The hearing officer appears to reject Dr. C’s report as being against the great weight of other medical evidence based on the fact that Dr. C “never viewed the films.” However, there is no evidence that any of the other doctors had reviewed the actual film and everyone seems to rely on Dr. JC’s impression with differing interpretations regarding which classification of Table 49 should be used. Instead of detailing the evidence how the great weight of other medical evidence is contrary to the designated doctor’s report, the hearing officer merely substitutes her opinion that Dr. H’s interpretation is correct. That does not constitute the great weight of other medical evidence. The hearing officer’s decision that the claimant’s IR is 11% as found by Dr. H as being the great weight of other medical evidence contrary to the designated doctor’s report is not supported by the evidence. We reverse that decision and render a new decision that the claimant’s IR is 9% as assessed by the designated doctor whose opinion was not contrary to the great weight of other medical evidence.

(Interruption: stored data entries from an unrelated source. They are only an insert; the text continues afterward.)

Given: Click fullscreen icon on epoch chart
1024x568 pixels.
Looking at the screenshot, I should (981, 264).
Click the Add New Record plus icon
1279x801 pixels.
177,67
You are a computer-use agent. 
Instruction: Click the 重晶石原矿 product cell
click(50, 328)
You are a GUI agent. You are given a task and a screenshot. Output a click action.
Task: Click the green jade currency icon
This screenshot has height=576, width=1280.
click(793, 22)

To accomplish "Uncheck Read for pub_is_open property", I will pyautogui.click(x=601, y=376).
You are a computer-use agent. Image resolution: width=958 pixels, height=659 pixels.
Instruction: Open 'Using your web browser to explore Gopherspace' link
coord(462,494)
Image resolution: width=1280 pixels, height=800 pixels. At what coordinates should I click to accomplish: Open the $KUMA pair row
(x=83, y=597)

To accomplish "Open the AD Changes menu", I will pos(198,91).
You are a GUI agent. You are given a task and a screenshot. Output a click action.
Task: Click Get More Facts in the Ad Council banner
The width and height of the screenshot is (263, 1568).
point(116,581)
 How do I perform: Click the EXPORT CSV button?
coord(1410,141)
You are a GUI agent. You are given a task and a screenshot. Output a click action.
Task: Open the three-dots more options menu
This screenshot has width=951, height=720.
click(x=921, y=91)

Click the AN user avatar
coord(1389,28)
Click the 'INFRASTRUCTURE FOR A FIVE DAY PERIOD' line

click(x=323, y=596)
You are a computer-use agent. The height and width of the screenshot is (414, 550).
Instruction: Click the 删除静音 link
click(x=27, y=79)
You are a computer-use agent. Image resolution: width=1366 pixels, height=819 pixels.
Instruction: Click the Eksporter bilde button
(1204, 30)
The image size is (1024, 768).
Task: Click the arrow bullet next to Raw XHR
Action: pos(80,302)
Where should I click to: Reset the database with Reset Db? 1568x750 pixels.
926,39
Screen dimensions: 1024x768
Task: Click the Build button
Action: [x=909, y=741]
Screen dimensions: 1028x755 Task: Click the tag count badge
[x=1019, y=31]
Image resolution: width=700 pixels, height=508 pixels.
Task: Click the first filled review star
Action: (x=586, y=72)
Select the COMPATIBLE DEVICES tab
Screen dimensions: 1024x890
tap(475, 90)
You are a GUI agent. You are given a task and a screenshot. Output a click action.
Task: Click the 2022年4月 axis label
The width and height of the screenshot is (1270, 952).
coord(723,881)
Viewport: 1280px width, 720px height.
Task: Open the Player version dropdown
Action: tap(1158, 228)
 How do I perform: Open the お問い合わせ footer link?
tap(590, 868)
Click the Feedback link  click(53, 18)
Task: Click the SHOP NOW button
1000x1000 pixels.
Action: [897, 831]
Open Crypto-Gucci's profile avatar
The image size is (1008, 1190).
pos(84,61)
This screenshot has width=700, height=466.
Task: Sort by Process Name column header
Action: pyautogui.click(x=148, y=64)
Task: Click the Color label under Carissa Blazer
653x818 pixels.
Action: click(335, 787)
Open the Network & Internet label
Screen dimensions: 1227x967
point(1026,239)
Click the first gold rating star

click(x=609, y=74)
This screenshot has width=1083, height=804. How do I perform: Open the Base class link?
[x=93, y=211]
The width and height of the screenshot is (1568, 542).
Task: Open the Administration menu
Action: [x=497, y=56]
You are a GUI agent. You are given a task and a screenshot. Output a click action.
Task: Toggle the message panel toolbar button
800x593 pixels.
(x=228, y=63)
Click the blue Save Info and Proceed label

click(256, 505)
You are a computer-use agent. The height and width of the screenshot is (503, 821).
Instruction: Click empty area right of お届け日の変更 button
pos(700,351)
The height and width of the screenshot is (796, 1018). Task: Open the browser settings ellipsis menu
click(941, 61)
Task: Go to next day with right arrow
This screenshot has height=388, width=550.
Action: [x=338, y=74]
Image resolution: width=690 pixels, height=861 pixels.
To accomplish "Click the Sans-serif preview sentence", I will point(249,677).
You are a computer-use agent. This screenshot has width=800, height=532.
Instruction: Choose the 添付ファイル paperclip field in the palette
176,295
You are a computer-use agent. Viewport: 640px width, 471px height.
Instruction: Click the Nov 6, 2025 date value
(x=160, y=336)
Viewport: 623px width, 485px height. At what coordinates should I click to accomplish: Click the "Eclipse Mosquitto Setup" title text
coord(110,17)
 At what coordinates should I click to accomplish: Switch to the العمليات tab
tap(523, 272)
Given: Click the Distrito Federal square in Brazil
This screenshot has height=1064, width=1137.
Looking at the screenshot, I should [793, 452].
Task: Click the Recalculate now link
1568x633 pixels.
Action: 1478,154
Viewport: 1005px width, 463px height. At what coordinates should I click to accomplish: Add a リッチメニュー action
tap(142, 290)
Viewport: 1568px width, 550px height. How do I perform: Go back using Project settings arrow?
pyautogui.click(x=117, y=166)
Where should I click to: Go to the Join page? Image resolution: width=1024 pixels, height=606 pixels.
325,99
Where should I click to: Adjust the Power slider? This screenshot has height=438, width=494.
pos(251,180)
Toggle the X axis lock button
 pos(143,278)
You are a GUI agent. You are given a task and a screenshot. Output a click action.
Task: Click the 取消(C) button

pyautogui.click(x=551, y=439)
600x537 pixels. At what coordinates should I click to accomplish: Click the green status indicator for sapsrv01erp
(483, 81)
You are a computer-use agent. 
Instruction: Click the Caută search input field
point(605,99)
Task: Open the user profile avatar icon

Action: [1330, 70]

Regarding the MMI date, the carrier contends that an amendment of the designated doctor’s MMI date can only be done for a “proper reason” and that the hearing officer failed to do a “proper reason” analysis. While the hearing officer did not specifically use the term “proper reason” clearly, the hearing officer considered that the Commission forwarded the accurate dates of work hardening to the designated doctor and the designated doctor amended his report to reflect the accurate ending date of work hardening rather than rely on the claimant’s verbal estimation. The hearing officer did not err in accepting the designated doctor’s amended July 14 MMI date.

The hearing officer’s decision and order on the MMI date of July 14 is affirmed, and we reverse and render a new decision that the claimant has a 9% IR.

Thomas A. Knapp – Appeals Judge

CONCUR:

Philip F. O’Neill – Appeals Judge

Robert W. Potts – Appeals Judge

  1. Some reports refer to the MRI as an April 3 report but that is the date it was transcribed.